### JOB
Convert the items from the line containing "You are a computer-use agent." through the line containing "point(461,92)" into a two-column CSV with the columns instruction and response, one row per item. Quote each field, replace line breaks with spaces, and leave the pictures out.

## BEGIN DATA SHOWN

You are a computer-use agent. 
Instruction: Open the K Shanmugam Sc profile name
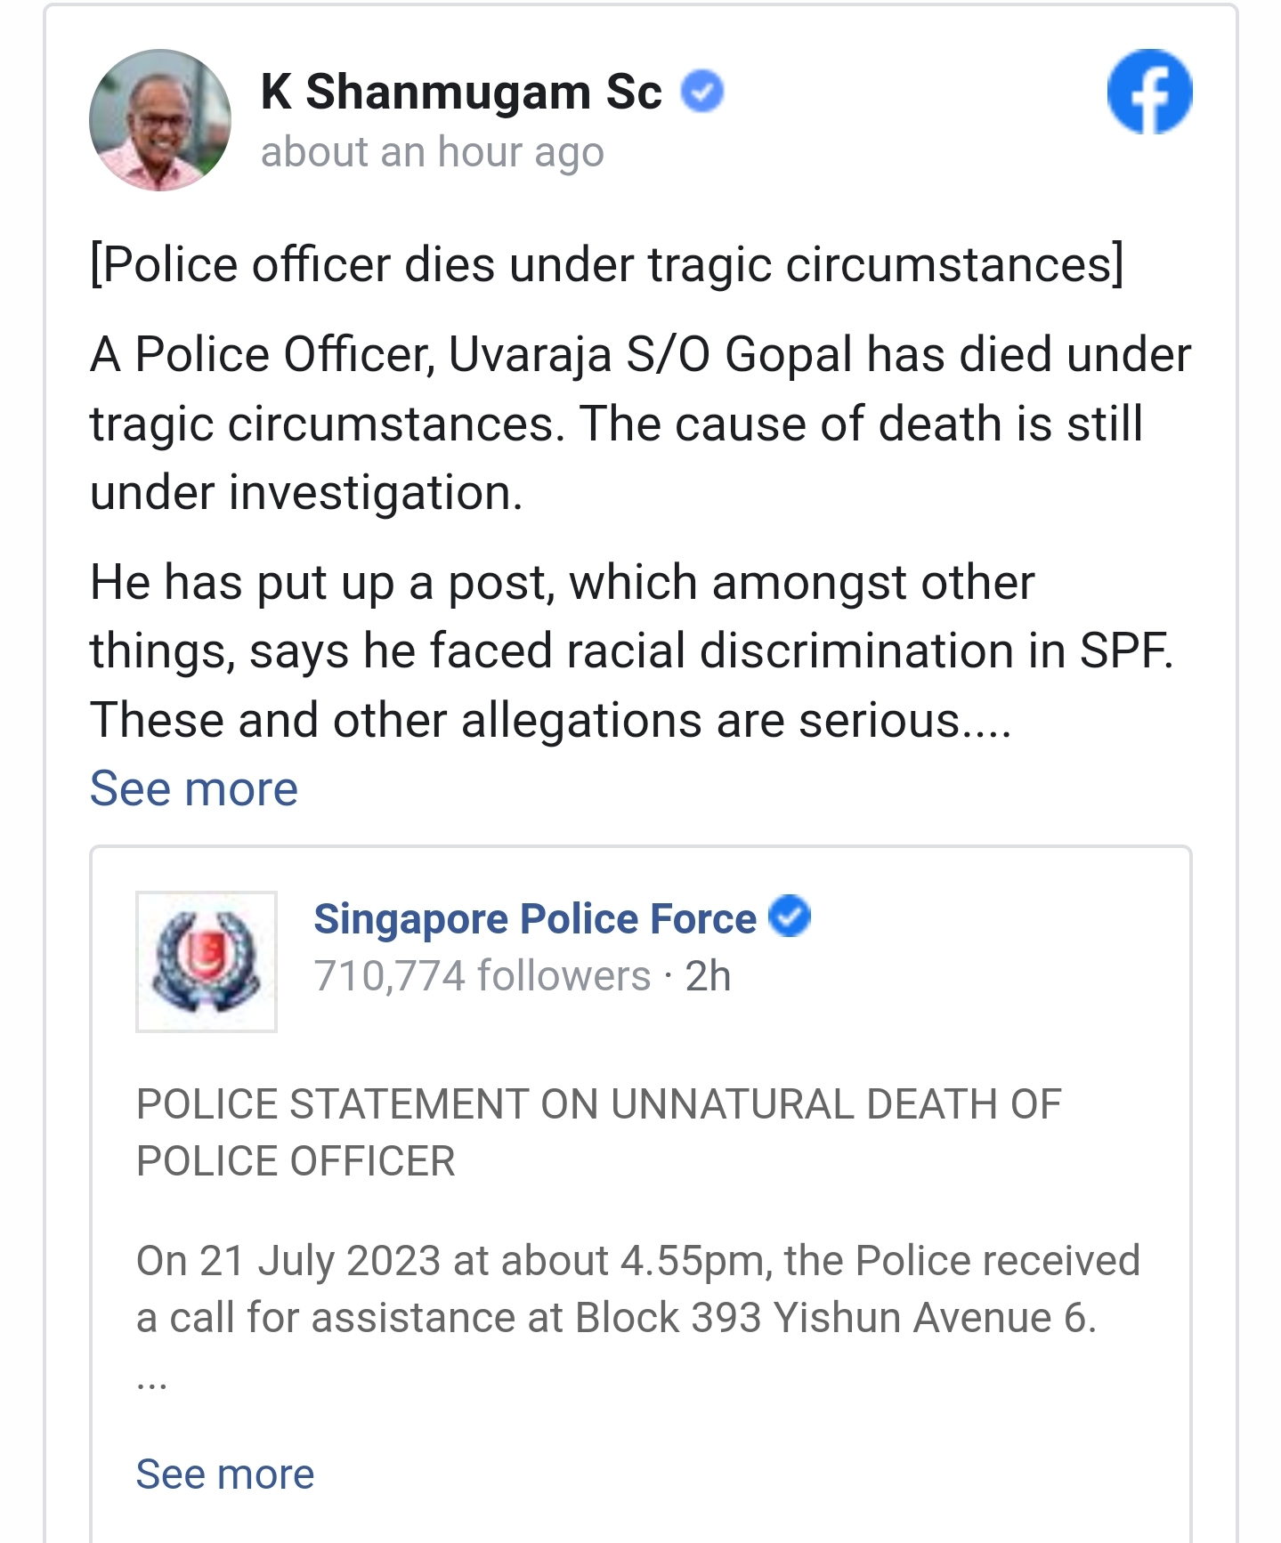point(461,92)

## END DATA SHOWN
## BEGIN DATA SHOWN

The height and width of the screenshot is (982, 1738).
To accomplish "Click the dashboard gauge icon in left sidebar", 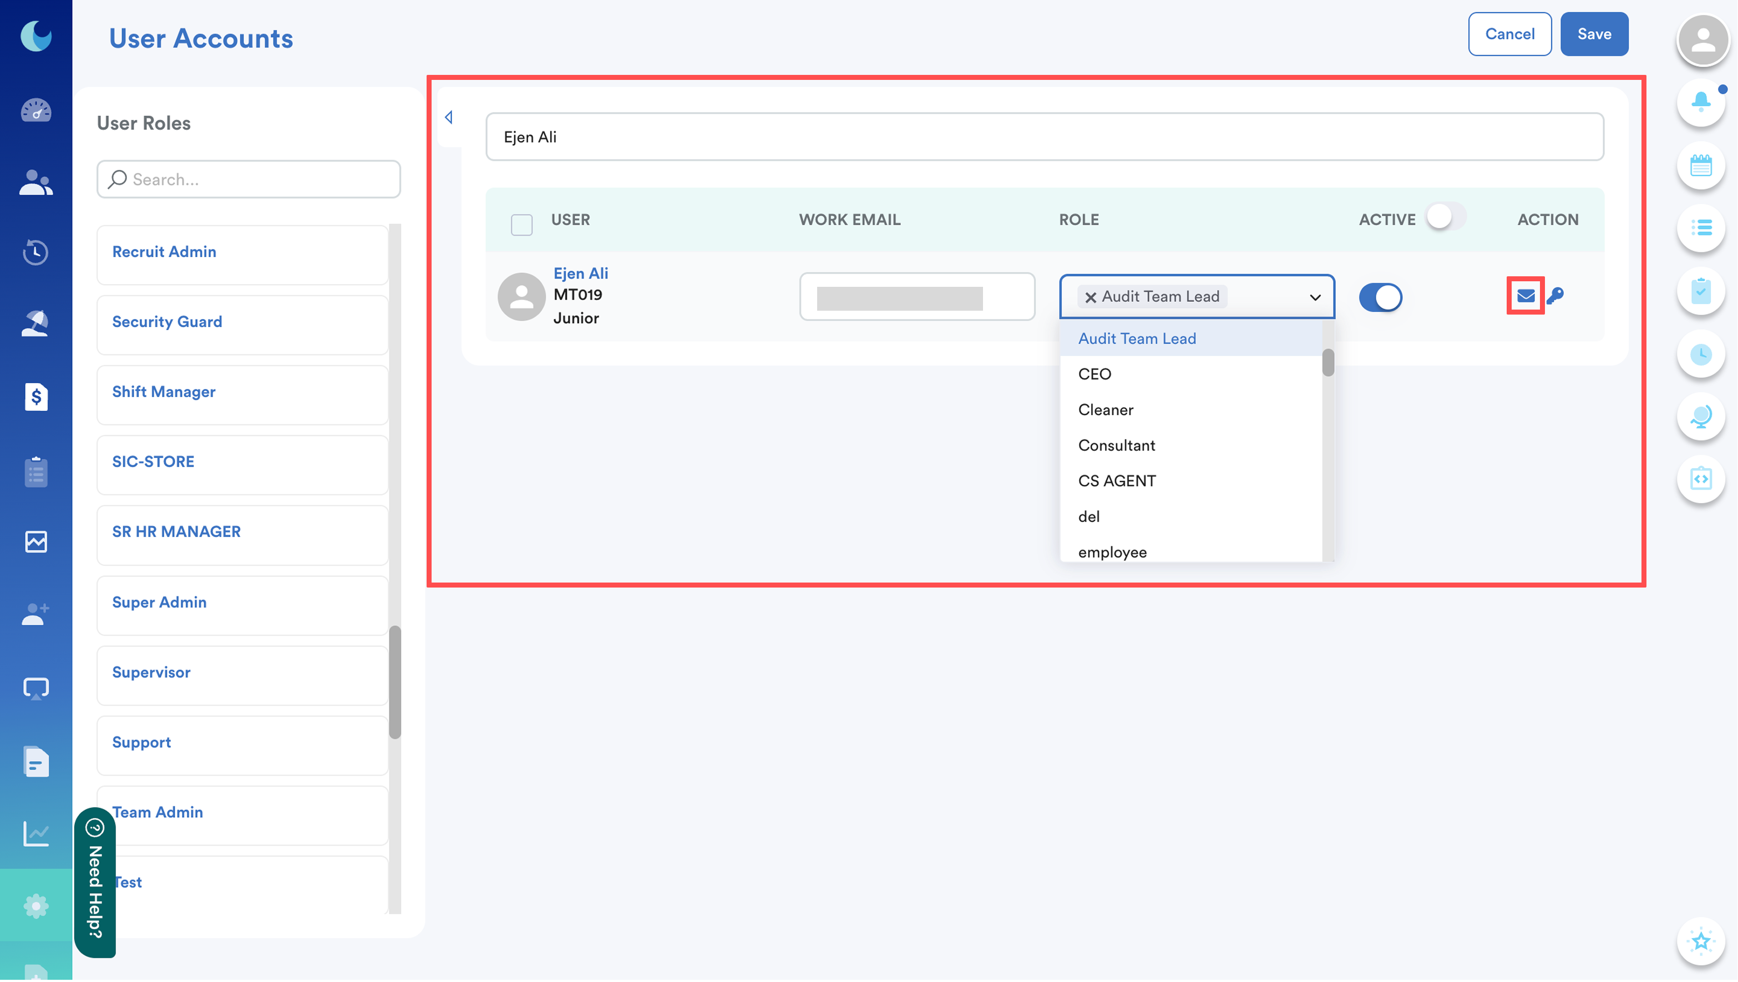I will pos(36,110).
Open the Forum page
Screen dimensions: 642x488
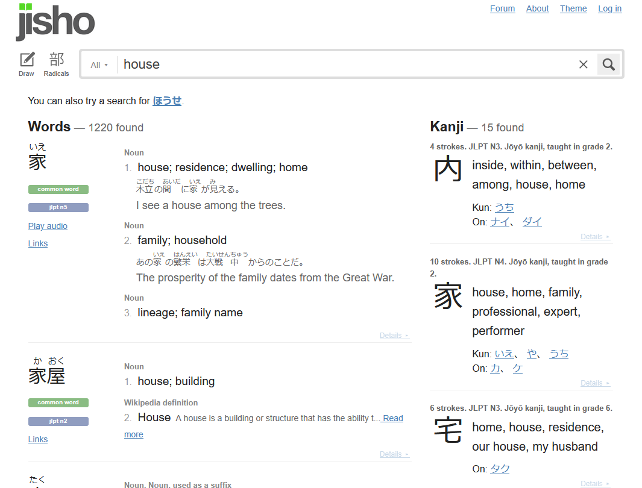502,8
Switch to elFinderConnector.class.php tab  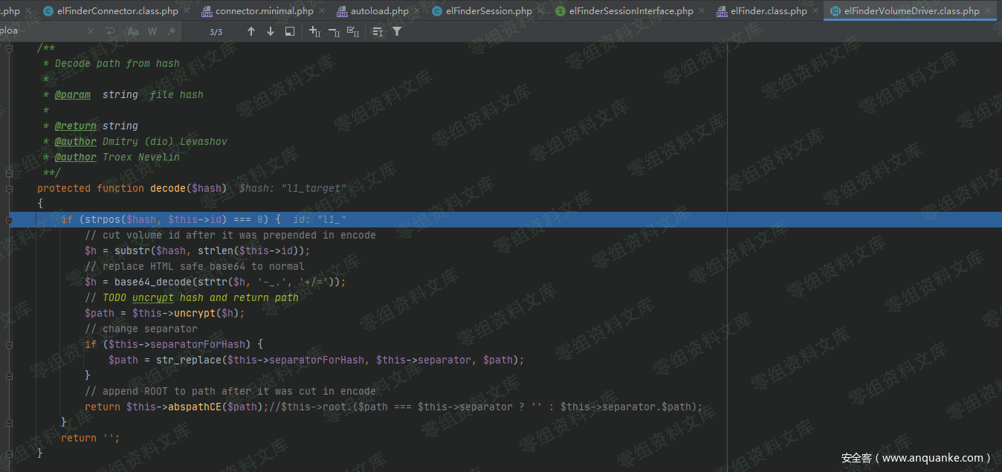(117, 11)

## END DATA SHOWN

### WORKED ANSWER
instruction,response
"You are a computer-use agent. Instruction: Open the K Shanmugam Sc profile name","point(461,92)"